Toutefois, le transfert des composés organiques dans les plantes est généralement étudié après application dans le sol (Delrot and Bonnemain, 1991). Le TSCF tient donc compte du passage racinaire. La courbe plus ou moins gaussienne traduit le fait que les CO trop peu lipophiles ne peuvent pénétrer dans la stèle centrale des racines.

A l’inverse, les CO avec un log Kow trop élevé (Kow > 4) sont retenus dans la subérine des assises externes subérisées ou de l’endoderme (couche subéro-ligneuse et membrane plasmique) et n’atteignent donc pas le flux de sève (Aitchison et al., 1994). Seuls, les composés de lipophilie intermédiaire atteignent facilement la sève et peuvent être transportés par celle-ci. Ainsi, il a été démontré que l’optimum de translocation apoplastique (c’est-à-dire hors des cellules vivantes, donc principalement le courant xylémique, mais aussi les espaces intercellulaires) se trouve autour de log P = 1,7 (Figure 7) bien que cela dépende de la série de CO utilisée pour construire le graphique (Delrot and Bonnemain, 1991).
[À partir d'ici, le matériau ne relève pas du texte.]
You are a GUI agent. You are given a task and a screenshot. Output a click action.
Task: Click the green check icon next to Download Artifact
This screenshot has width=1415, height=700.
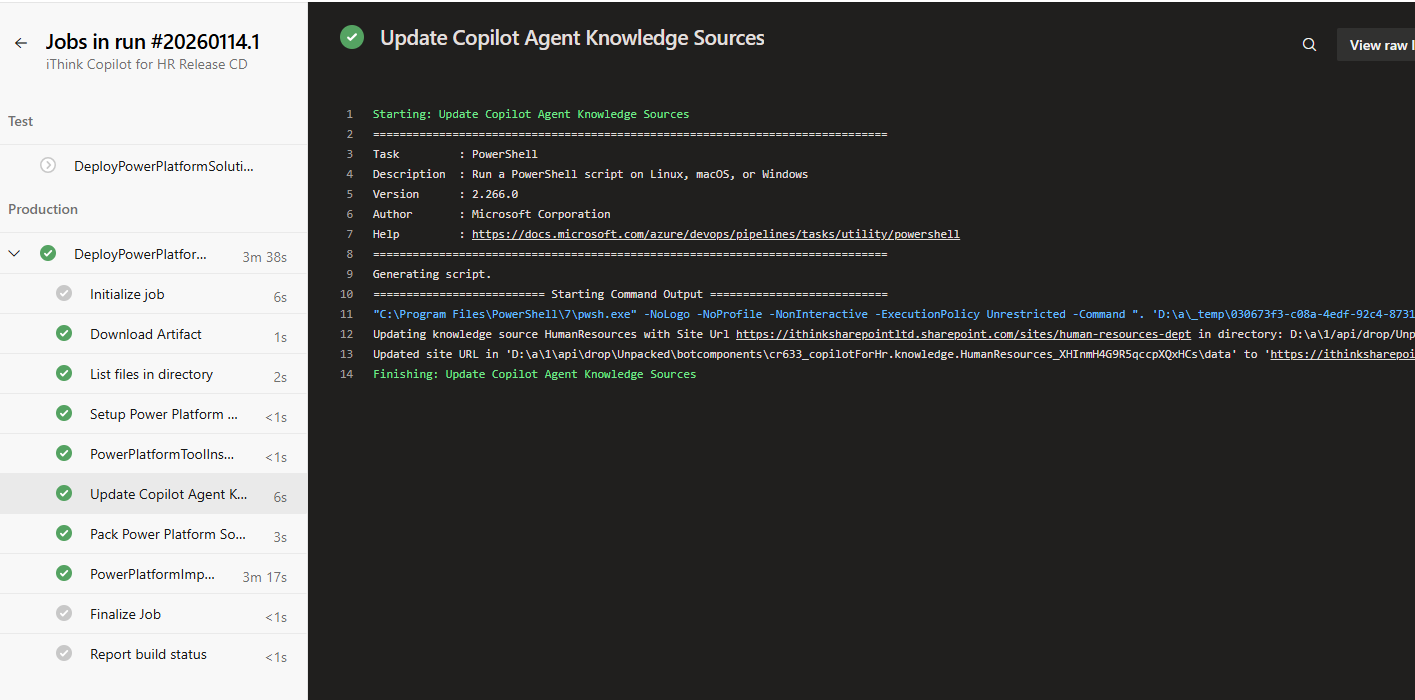click(64, 334)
L’injection directement dans le tronc permet ainsi d’éviter la phase d’absorption dans la plante. Les molécules étant directement présentes dans les vaisseaux, seule la phase de transfert par le flux est à considérer. Les molécules avec des log Kow faibles devraient donc pouvoir être transférées avec la sève brute. En revanche pour les molécules lipophiles, même si elles ne peuvent plus être retenues sur les barrières lipidiques des racines, des phénomènes d’adsorption pourraient avoir lieu sur les parois du xylème, riches en lignine. Une relation linéaire lie le logarithme du coefficient d’adsorption des molécules sur la lignine et le log Kow (Delrot and Bonnemain, 1991). Par exemple, le bois des conifères a une teneur en lignine plus élevée (25-35%) que celui des feuillus (18-25%). Par conséquent, les molécules lipophiles sont susceptibles d’être plus adsorbées dans le xylème des conifères (Trapp, Miglioranza and Mosbaek, 2001).

D’autre part, les molécules chargées positivement peuvent être retenues sur les charges négatives au niveau des parois des vaisseaux xylémiens. Le transfert de ces molécules ionisées est aussi influencé par leur constante de dissociation, pKa qui détermine leur capacité à traverser les biomembranes (Sur and Stork, 2003). Le xylème possède un pH d’environ 5 alors que celui du phloème est de 8. Ces différences de pH n'influencent pas la distribution des composés neutres, non ionisés, mais influencent fortement la distribution des composés ionisés (Inoue, Chamberlain and Bromilow, 1998). Les acides faibles avec des pKa en dessous de 5 et de faibles log Kow (entre 1 et 2,5), vont ainsi

47

s’accumuler dans le phloème. La fraction non ionisée diffuse à travers les membranes du phloème et restent ensuite piégée dans la sève élaborée car le pH plus élevé de ce compartiment déplace l’équilibre vers la forme ionisée de la molécule qui ne peut plus franchir la membrane. Les molécules neutres peuvent diffuser librement entre les compartiments mais le flux xylèmique, 50 à 100 fois supérieur à celui du phloème, va majoritairement emporter ces molécules (Sur and Stork, 2003). De manière générale, la migration dans le flux de transpiration sera favorisée par un débit de sève important (Delrot and Bonnemain, 1991).